As to how this was lived out in our family, it was an ever-growing understanding of His presence in our lives and home. We deeply loved and related to our children, and consequently, in their teen years, we found that our relationship was built on trust from a lifetime of building it on trust.
They would come to us and tell us if they were confronted by things or people in culture that were offensive or immoral and we would help them figure out the way to walk with God through these passages. We did not have to manage them or their cell phones or computers, we entrusted them with growing responsibility as they showed maturity. When we gave them a car to drive and a cell phone and computer to use, we also gave them the principles, from the time they were little, to be able to handle these issues in a mature way.
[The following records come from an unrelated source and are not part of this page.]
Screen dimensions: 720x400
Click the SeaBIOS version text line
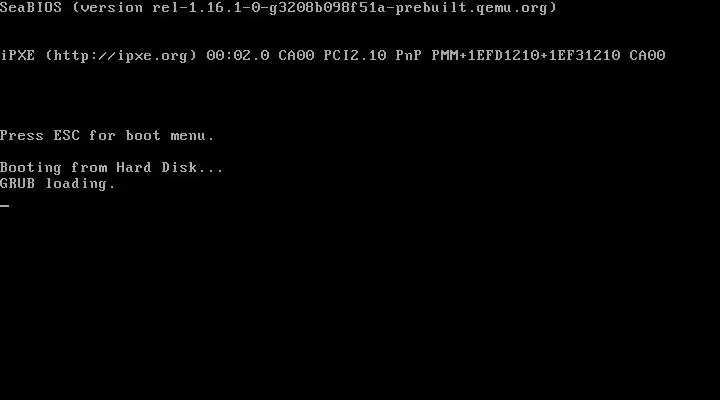278,8
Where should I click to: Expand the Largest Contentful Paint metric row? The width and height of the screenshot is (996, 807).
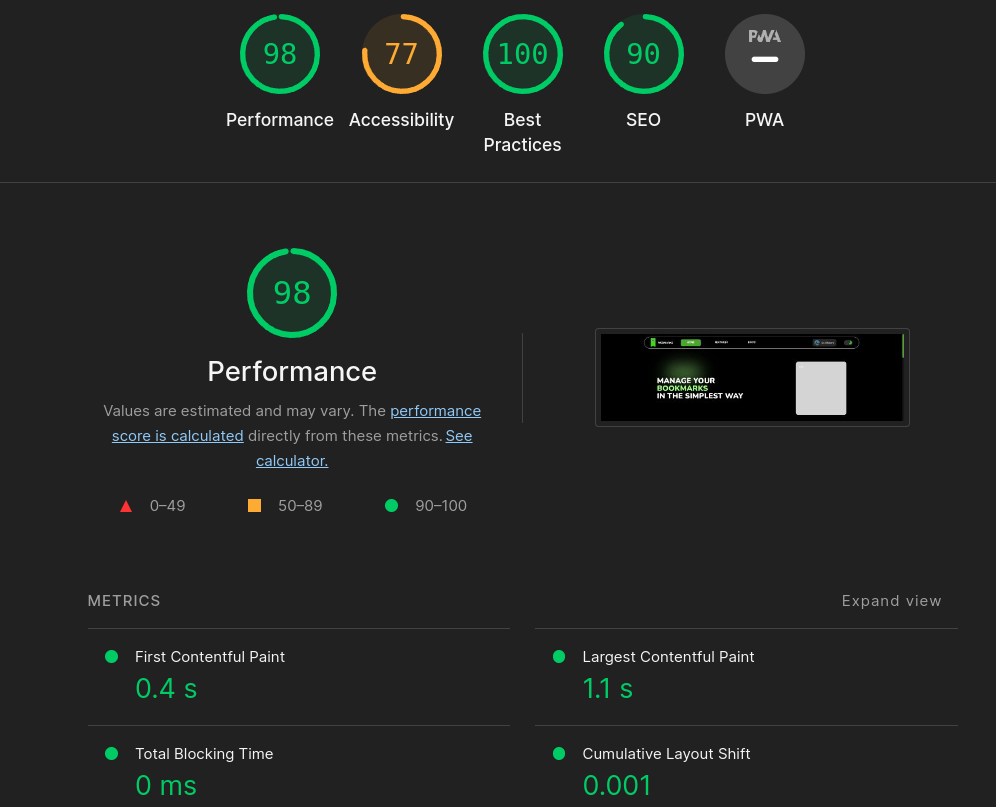click(668, 657)
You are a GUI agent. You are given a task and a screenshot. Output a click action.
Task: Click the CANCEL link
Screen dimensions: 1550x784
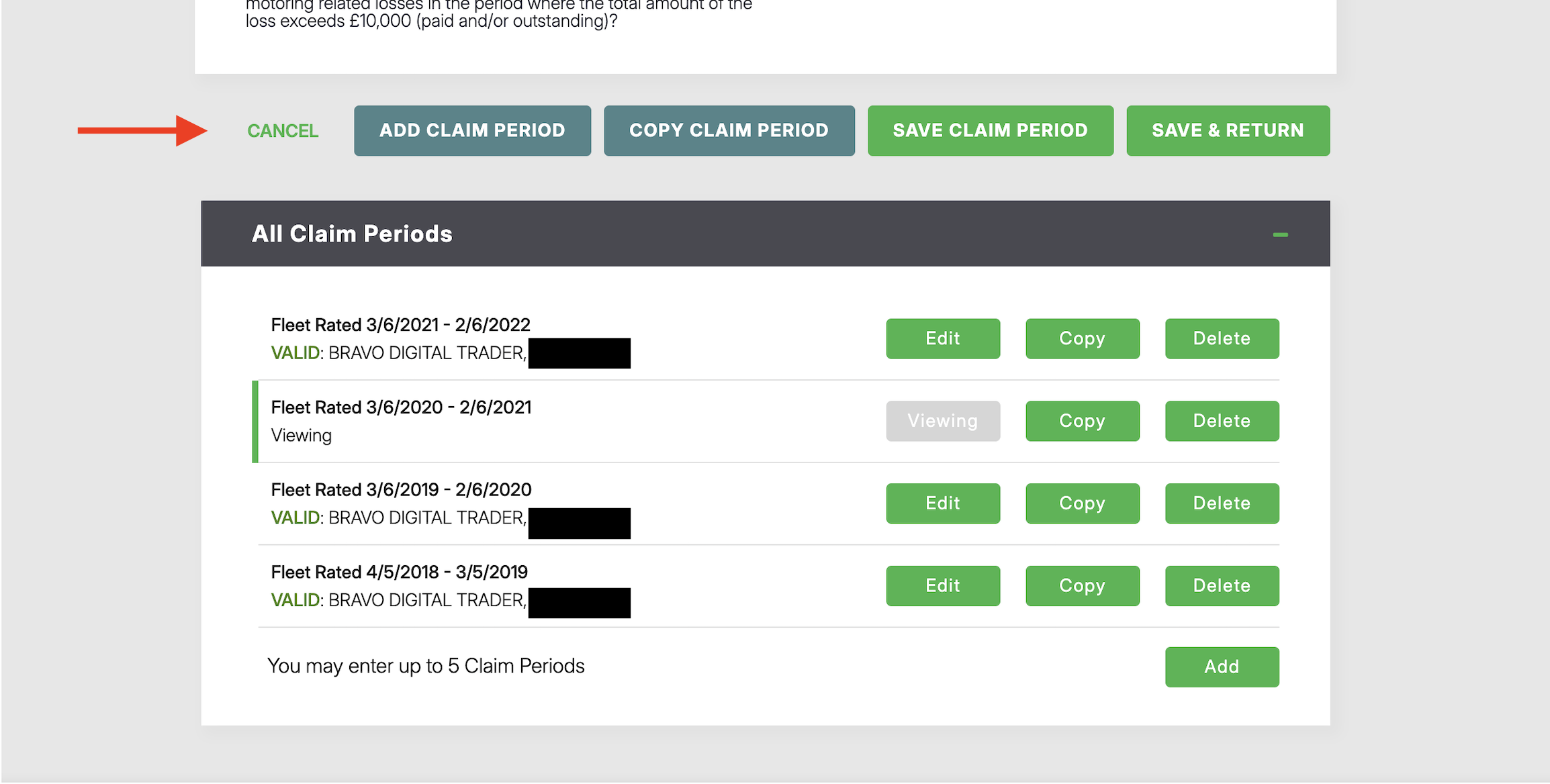click(283, 131)
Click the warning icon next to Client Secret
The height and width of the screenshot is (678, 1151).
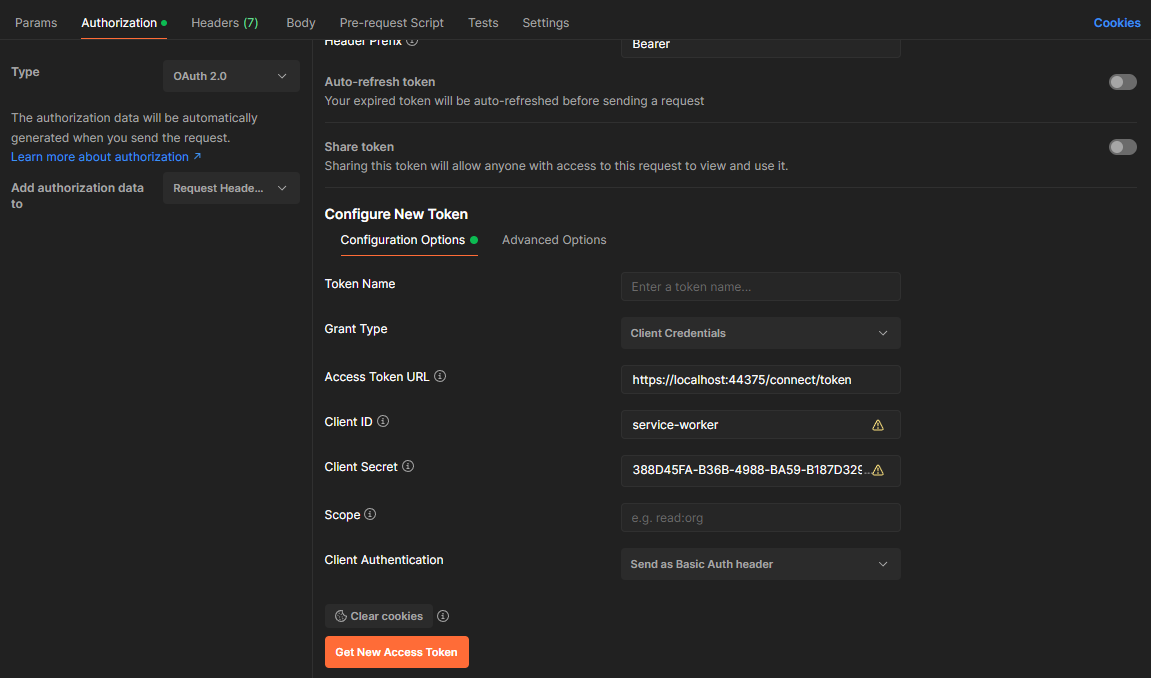pos(878,470)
Self-government was a principle that we trained into them--be wise, rule over your minutes and days, have character, tell the truth, choose to obey our principles--and so by the time they became teens, they had practiced these wisdom principles and we expanded their borders according to their level of maturity--
"We cannot make you into holy people, but God has given you a capacity to do great things, if you will respond to our training and the wisdom He has given us in scripture. It is natural to sin, it is supernatural to w alk by faith and to live in unconditional love with people. Trusting God and choosing to become great in character is an issue of your heart. We will train and teach you, but it is our hope that you will respond to God and our training, because we believe He wants to build you into Godly leaders. We know He will work greater things in yourselves than He has in us, because of HIs design on your life--if you engage in loving Him." would be our mantra.
"He who is faithful in small things will be faithful in much." In other words, if they learned to use something responsibly then they would receive more responsibility and trust.
When our little ones helped around the house or helped take care of a sibling or became competent at cleaning up a whole kitchen after a Bible study dinner, they would earn the right to stay up later or have a movie night with their own friends, since they had been faithful to serve us.
And so our paradigm worked through our educational philosophy--expose them to life, work, great thinkers, writers, artists, host great discussions at the dinner table and trust the Holy Spirit to give them a love for learning, an excellence in character, abilities to excel in their work, keep chores going. And communicate this confidence you have in them--and a faith in God to use a normal home in which to cultivate genius, compassion, vision as He has used homes for all of history. And then watch God work-- a release of His power in our home, and us seeking to celebrate life in the midst of whatever a day brings our way--seeing this day as the training grounds God uses to prepare our children for adulthood and leaving the rest in His hands--freedom to live by our limitations by faith and watching God do amazing things.
And for us, it worked--this God-filled, living, loving, life-style. Wonderful, vibrant, loving children who are passionate and pursuing life--not perfect, but growing and maturing each day and able to grapple in the world as it comes to them.
Jesus's desire was to use normal people to be responsible for His kingdom work. He entrusted the Great Commission into the hands of unsophisticated fishermen, normal men, while knowing they would not be perfect or always wise--He trusted the Holy Spirit in their lives to be able to lead them. The glory of God is resting in normal men to accomplish the supernatural through the natural. He who resides in us uses us as a vessel of His greatness and excellence.
This living of faith brings so much more freedom, so much more joy, the ability to imagine that we really can handle the issues that today brings, because He is here to help, guide and provide--He has not given us more to do than we can do--we can rest in His will every day and know that in faith, what we have to give will be enough. May His grace and peace cover us this day.